How does a Capacitive Voltage Transformer (CVT) measure high-voltage in AC systems?
1 Answer
A Capacitive Voltage Transformer (CVT) is a type of instrument transformer used to measure high voltages in AC systems. It is also known as a Capacitor Voltage Transformer or a Capacitor Coupled Voltage Transformer. The CVT operates based on the principle of capacitive voltage division, and it is commonly used for voltage measurement in high-voltage power systems such as substations.
Here's how a Capacitive Voltage Transformer works to measure high voltages in AC systems:
Basic Components: A CVT consists of a capacitance voltage divider, a core with primary and secondary windings, and a burden resistor. The core is generally made of high-grade insulation materials to withstand high voltage levels.
Capacitive Voltage Divider: The primary winding is connected across the high-voltage supply that needs to be measured. The primary winding of the CVT is capacitive, consisting of a series of high-voltage capacitor units. These capacitors have high capacitance values and are designed to handle the high voltage without breakdown.
Step-Down Ratio: The secondary winding is connected to a burden resistor and the measuring instruments (voltmeters or relays). The secondary winding is connected to the primary winding through the insulation, and there is no direct electrical connection between the primary and secondary circuits.
Capacitive Voltage Division: When the high-voltage AC is applied to the primary winding, it creates an electric field across the capacitive elements of the primary. This electric field generates an induced voltage in the secondary winding through the principle of capacitive voltage division. The secondary voltage is proportional to the primary voltage but at a much lower level due to the capacitive voltage divider.
Step-Down Voltage Output: The secondary voltage of the CVT is reduced compared to the primary voltage according to the capacitive voltage division formula. The step-down ratio is determined by the capacitance values of the capacitors in the primary winding. Typical step-down ratios are around 1000:1 or higher.
Burden Resistor: The secondary winding is connected to a burden resistor, which converts the secondary current into a measurable voltage. The voltage across the burden resistor is then measured by voltmeters or used for protective relaying purposes.
Isolation and Safety: Since there is no electrical connection between the primary and secondary circuits, the CVT provides isolation and safety in high-voltage measurement applications. The insulation between primary and secondary windings ensures that the high voltage on the primary side does not affect the secondary circuit.
Accuracy and Calibration: CVTs are designed to have high accuracy, and their performance can be calibrated to meet specific accuracy requirements in power system applications.
By utilizing the principle of capacitive voltage division and isolation between primary and secondary circuits, the Capacitive Voltage Transformer provides an accurate and safe means of measuring high voltages in AC systems, making it an essential component in high-voltage power systems for monitoring, control, and protection purposes.

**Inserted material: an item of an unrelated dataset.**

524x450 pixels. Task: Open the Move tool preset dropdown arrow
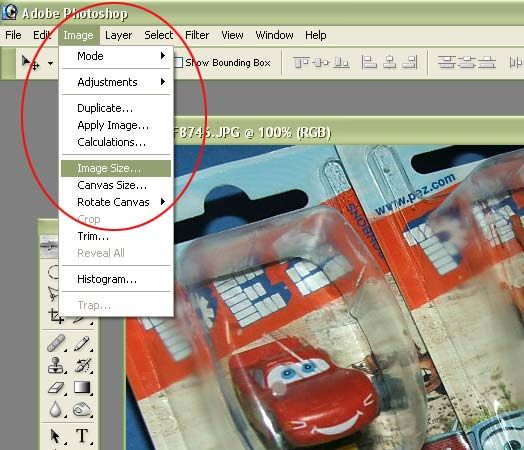coord(50,63)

Here's how a Capacitive Voltage Transformer works to measure high voltages in AC systems:
Basic Components: A CVT consists of a capacitance voltage divider, a core with primary and secondary windings, and a burden resistor. The core is generally made of high-grade insulation materials to withstand high voltage levels.
Capacitive Voltage Divider: The primary winding is connected across the high-voltage supply that needs to be measured. The primary winding of the CVT is capacitive, consisting of a series of high-voltage capacitor units. These capacitors have high capacitance values and are designed to handle the high voltage without breakdown.
Step-Down Ratio: The secondary winding is connected to a burden resistor and the measuring instruments (voltmeters or relays). The secondary winding is connected to the primary winding through the insulation, and there is no direct electrical connection between the primary and secondary circuits.
Capacitive Voltage Division: When the high-voltage AC is applied to the primary winding, it creates an electric field across the capacitive elements of the primary. This electric field generates an induced voltage in the secondary winding through the principle of capacitive voltage division. The secondary voltage is proportional to the primary voltage but at a much lower level due to the capacitive voltage divider.
Step-Down Voltage Output: The secondary voltage of the CVT is reduced compared to the primary voltage according to the capacitive voltage division formula. The step-down ratio is determined by the capacitance values of the capacitors in the primary winding. Typical step-down ratios are around 1000:1 or higher.
Burden Resistor: The secondary winding is connected to a burden resistor, which converts the secondary current into a measurable voltage. The voltage across the burden resistor is then measured by voltmeters or used for protective relaying purposes.
Isolation and Safety: Since there is no electrical connection between the primary and secondary circuits, the CVT provides isolation and safety in high-voltage measurement applications. The insulation between primary and secondary windings ensures that the high voltage on the primary side does not affect the secondary circuit.
Accuracy and Calibration: CVTs are designed to have high accuracy, and their performance can be calibrated to meet specific accuracy requirements in power system applications.
By utilizing the principle of capacitive voltage division and isolation between primary and secondary circuits, the Capacitive Voltage Transformer provides an accurate and safe means of measuring high voltages in AC systems, making it an essential component in high-voltage power systems for monitoring, control, and protection purposes.